#FoodFriday: The Fruits & Flavors of Fila Naranjo (Part 3)

It’s been a hot minute since I’ve had a random, never-seen-before, questionable looking fruit shoved in my face, but last night it happened again.

It was almost as if Carlos went out of his way to find me and ask me if I had ever had a zapote before.

“A za what?” I said

His eyes lit with excitement as he realized he would be the one to serve this gringa her first zapote ever.

Zapote

 

And for good reason because it was so tasty. It was this tender, not-too-sweet fruit that tasted expensive and classy JUST like a fig yet soft and hearty like a cooked squash. I truly thought that I had seen and tasted all that there is to offer in Fila Naranjo after 16 months of living here, but this land is still full of surprises.

 

Mamón Chino
aka Rambutan aka some sort of cousin of the Lychee

IMG_3835

You know it’s mamón chino season (happening now!) when the trees are filled with this Dr. Seuss-like fruit and the streets are covered in mamón peels (it’s fine, es “organico”). This juicy fruit is like crack and I tell ya before you know it you’ve already sucked down 40 of these cuties. They’re plump and fleshy and taste just like real sweet tarts and the level of sourness is always a delightful or disappointing surprise.

 

Palmito / Heart of Palm

 

When people ask me what my favorite food is in Costa Rica, I always know the answer: palmito. In case you’re a pine tree person like I am, you might not know that there are a wide variety of palm trees that offer different resources such as palm oil, coconuts, pejibayes, and palmito. Heart of palm is the inner core of certain smaller palm trees. After the trunk is cut down, the outer layer is stripped and the inner edible part is the palm vegetable. In the states, you can usually purchase canned heart of palm but here, we chop it up, saute it and make a picadillo (chopped side vegetable dish).

 

Maize / Corn

 

I know everyone knows all about corn but there’s something about this maize that makes it delicious. Costa Rica campo corn tastes less sweet and has a wild (gamey?) texture. It’s rough and kind of fibrous, which I love. Sometimes my host mom will just take a raw piece of corn and shove it in the fire, turn it a few times, and gnaw it down (whoa you crazy girl!). Other times, she’ll boil those cobbs up and make some real tasty chorreadas.

 

Caimito
aka Star Apple aka Milk Fruit aka lil Galaxy

IMG_9882
exhibit A

Peace Corps is all about learning experiences, and my first caimito is a fine example of just that.

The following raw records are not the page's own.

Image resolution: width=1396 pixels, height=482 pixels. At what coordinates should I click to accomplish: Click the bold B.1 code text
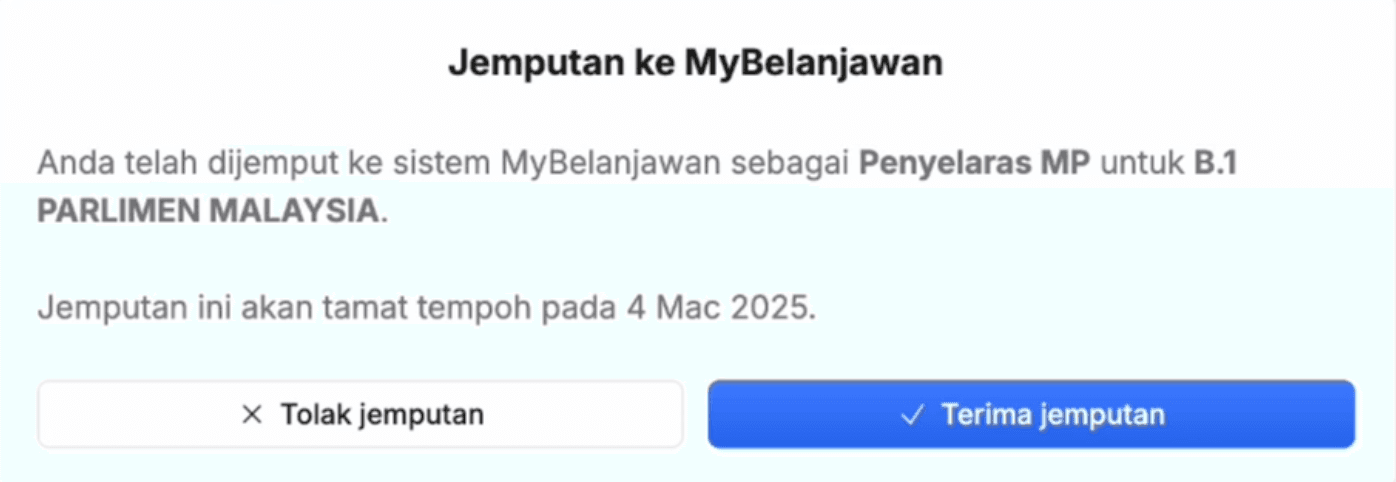(x=1215, y=163)
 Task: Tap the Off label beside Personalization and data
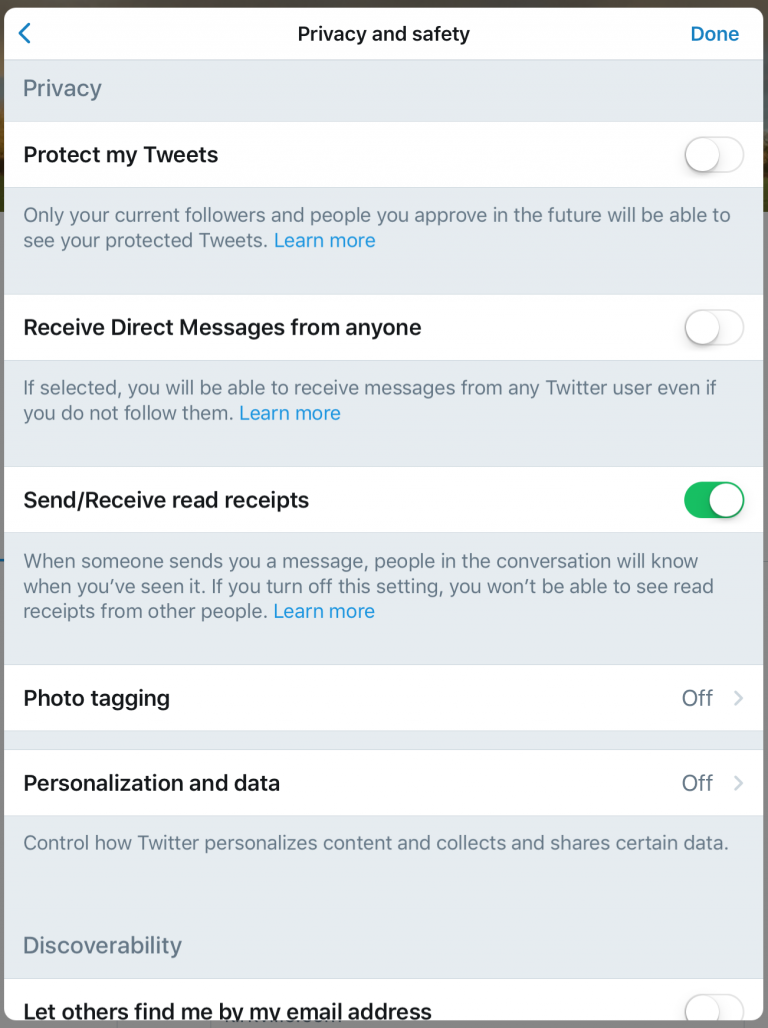697,783
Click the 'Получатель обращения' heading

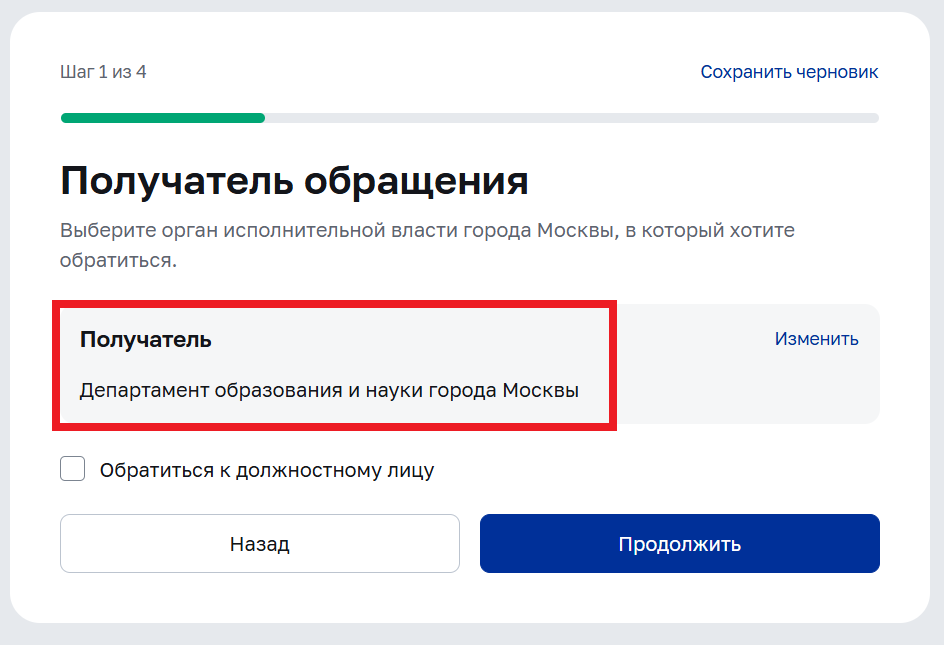point(294,181)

This caimito in particular was my first and last caimito. I was so excited by this newly discovered fruit that I had never seen before, I took a massive bite out of the side (exhibit A), only to be left with a group of bystanders staring at me awkwardly, much like the time I ate those inedible bitter raw cacao seeds. I proceeded to eat the skin despite warning only to be left with sticky, tingly lips for the entire day. Upon further investigation, I discovered that the skin is rich in latex. The caimito (without the skin) is in fact delicious and tastes like a milky less-acidic plum.